Enquanto a esfinge não é decifrada, cabe notar que com seu feeling político o ex-presidente Luiz Inácio Lula da Silva está aproveitando a temporada de liberdade para costurar acordos políticos e repassar diretrizes com força de mantra para vigorarem na grande disputa que interessa ao petismo – a de presidente da República. Desse ponto de vista, Gleisi Hoffmann terá dado um outro recado ao dizer que, no PT, Lula é “insubstituível” como candidato. O “pajé” não quer perder tempo testando balões de ensaio que no frigir dos ovos serão simbólicos.
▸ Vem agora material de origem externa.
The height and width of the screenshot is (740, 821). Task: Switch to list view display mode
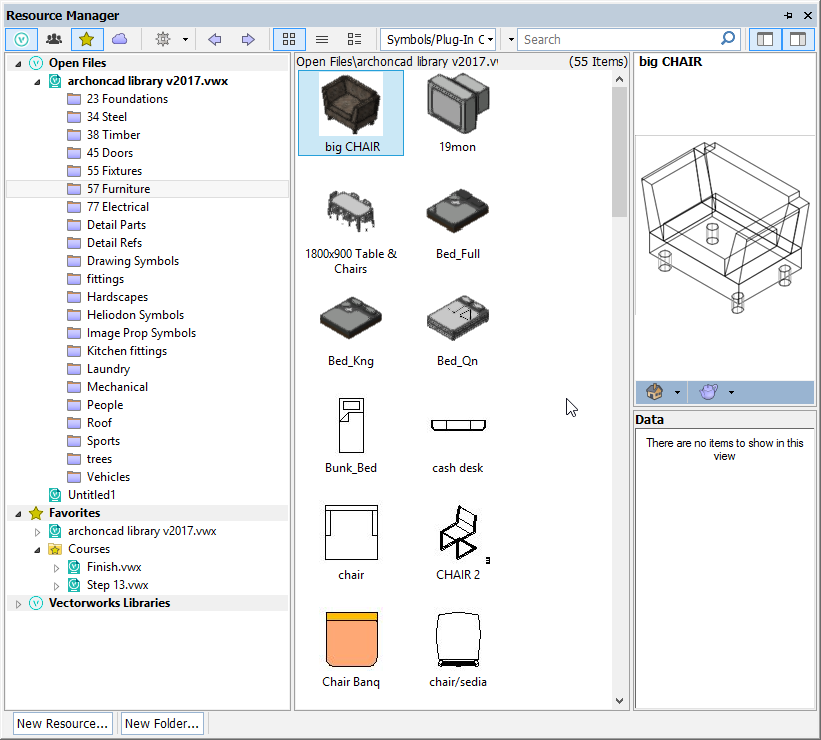point(320,39)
A Lula, o que interessa é participar do jogo para ganhar e defenestrar Bolsonaro e seus parceiros da extrema-direita. Lula é muito profissional em situações assim. Ficou escolado com derrotas e lamenta o espaço jogado fora em termos de prestígio e liderança quando do estouro de escândalos como o mensalão e o petrolão, que feriram de morte a ética petista. Subsidiariamente, houve o impacto produzido pelo impeachment da ex-presidente Dilma Rousseff, que o partido tentou capitalizar com a narrativa do golpe mas da qual foi se distanciando à medida que a figura de Dilma se apequenava perante a História, pelo seu próprio despreparo.
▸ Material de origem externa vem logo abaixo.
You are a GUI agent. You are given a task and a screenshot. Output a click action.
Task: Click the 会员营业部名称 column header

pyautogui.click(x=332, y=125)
Os petistas já sentiram que o “pajé” não saiu da carceragem da Polícia Federal em Curitiba apenas para tomar banho de mar e namorar com Rosângela da Silva, a “Janja”, que conheceu dentro do presídio. Lula está usufruindo isso mas quer mais: quer reestruturar o Partido dos Trabalhadores, tentando a todo custo recuperar alguma coisa daquela agremiação que foi fundada em 1980 no Colégio Sion em São Paulo, que despertou o interesse de intelectuais e atraiu o ódio das elites e de alguns partidos tradicionais e que finalmente chegou ao poder, primeiro com Lula, consagrado duas vezes. Lula quer infundir nos corações e mentes de seus discípulos que a chama ainda está acesa e que é possível torná-la ardente para aquecer os futuros embates. Na pior das hipóteses, de nada der certo conforme o combinado ou o que foi pensado, o PT terá a alternativa de safar-se perante o grande público atribuindo culpa ao candidato Flávio Dino ou outro que não tenha o DNA petista e que venha a liderar a chapa.
Lula é maquiavélico o bastante para se utilizar de interpostas pessoas e legendas como trampolim para dar sobrevida ao Partido dos Trabalhadores, sua maior obra até aqui consignada. O “pajé” não aprofundou leituras de Maquiavel, nem ao longo da trajetória de militante, muito menos no período em que ficou preso na carceragem da PF em Curitiba. Ele opera intuitivamente – é assim que se deixa impulsionar e tem a firme convicção de que agindo assim o vento soprará a favor do PT. Não quer dizer que esteja inteiramente sintonizado com a conjuntura ou que esteja captando corretamente os sinais emanados das ruas. Mas também não está mais isolado de contatos nos quais possa obter as informações que deseja. Se tiver que voltar para a cadeia, ele deixará o desenho montado. E, dentro da carceragem, rezará para que o desenho seja perfeito como uma obra de arte. A conferir, por óbvio!